Part of Whitworth’s mission statement states we will “serve humanity.” Service can cover a broad range of actions, but for us as students, it can be vividly seen in reaching out to our needy community.  It is easy to focus on the fact that we are busy.

Every one of us is busy with assignments, work and even trying to maintain a social life. We get so wrapped up in our lives that in a way, it consumes us. We forget about the reality that exists off of our campus and even forget just how lucky we are.

Truth be told, we have been blessed. We all come from different walks of life, we all have different financial situations, and we all have different stories to tell, but we are all at Whitworth. Therefore, we have been blessed. Some of us have been rewarded by the love of parents; others have been blessed by inspirational figures who reminded them of their capabilities. In one way or another, there has been a force in our lives that has driven us to succeed.

The new club on campus, Students for Education Reform, strives to be that driving force in the lives of students beyond our campus.

Many people think that the club is solely for education majors, but the truth is that there is already a wide range of non-education major students in the club, even on the executive board. It all began with a dream. Chapter leader junior Macy Olivas brought the club to campus and now has around 15 passionate members joining her at the front lines; but it doesn’t have to stop there.  The club is still looking for members to join in the race to help kids succeed. The club has already had its first major event on Community Building Day, assisting Catholic Charities.

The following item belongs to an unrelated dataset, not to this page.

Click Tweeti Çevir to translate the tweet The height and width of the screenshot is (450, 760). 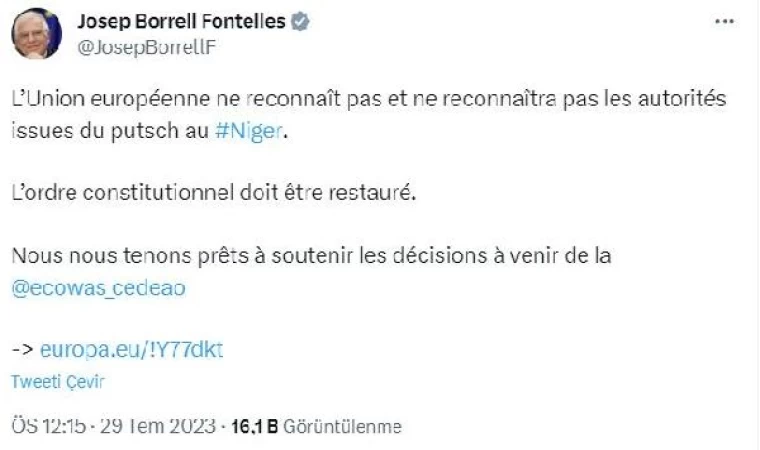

There are also chapters in various campuses around the country, such as Princeton and Harvard, fighting for the same cause. “We might be a small school, but Whitworth Pirates can move mountains,” Olivas said.

To achieve its goal, the club will host on-campus events, interact with kids in schools to encourage and help them succeed, and inform the community about why there needs to be reform in the education system.

Reform the chapters all over the country would like to see includes teachers whose No. 1 goal is to see their students succeed. They would also like to see there be equal opportunity for every student, whether rich or poor. Through this, the school would become a place of growth and success.

When I first heard about the club, I wanted to support it, but I felt I didn’t have the time for it. I told myself that the club would do perfectly fine without me.

While this may be true, it doesn’t excuse me from this great cause. I was once a child who didn’t know much, but I can proudly say that I am where I am today because someone took the time to work on me.

Someone spent the time with me that I needed to ensure my success. During elementary school, my mom made a commitment to help me with my schoolwork every day. When I didn’t understand, she still believed in me. However, some people don’t have parents like that, which is where we can help.

Through this club, I feel that people can become more open-minded and gain awareness for the necessity of reform.  You may already have too many time commitments. This may be out of your comfort zone. However, think back to your story and remember the days of middle school and high school. Remember realizing what you wanted to do with your life, but not knowing how you would get there. Then remember that someone also spent time on you and helped you get to this fine institution.

A lot of the kids with whom this club will be working don’t have the positive reinforcement in their lives, and they may be counting on our support for success.

It is such a powerful thing to think that we can be a part of making history and influencing the future of a young one. Spend your time because someone spent time on you.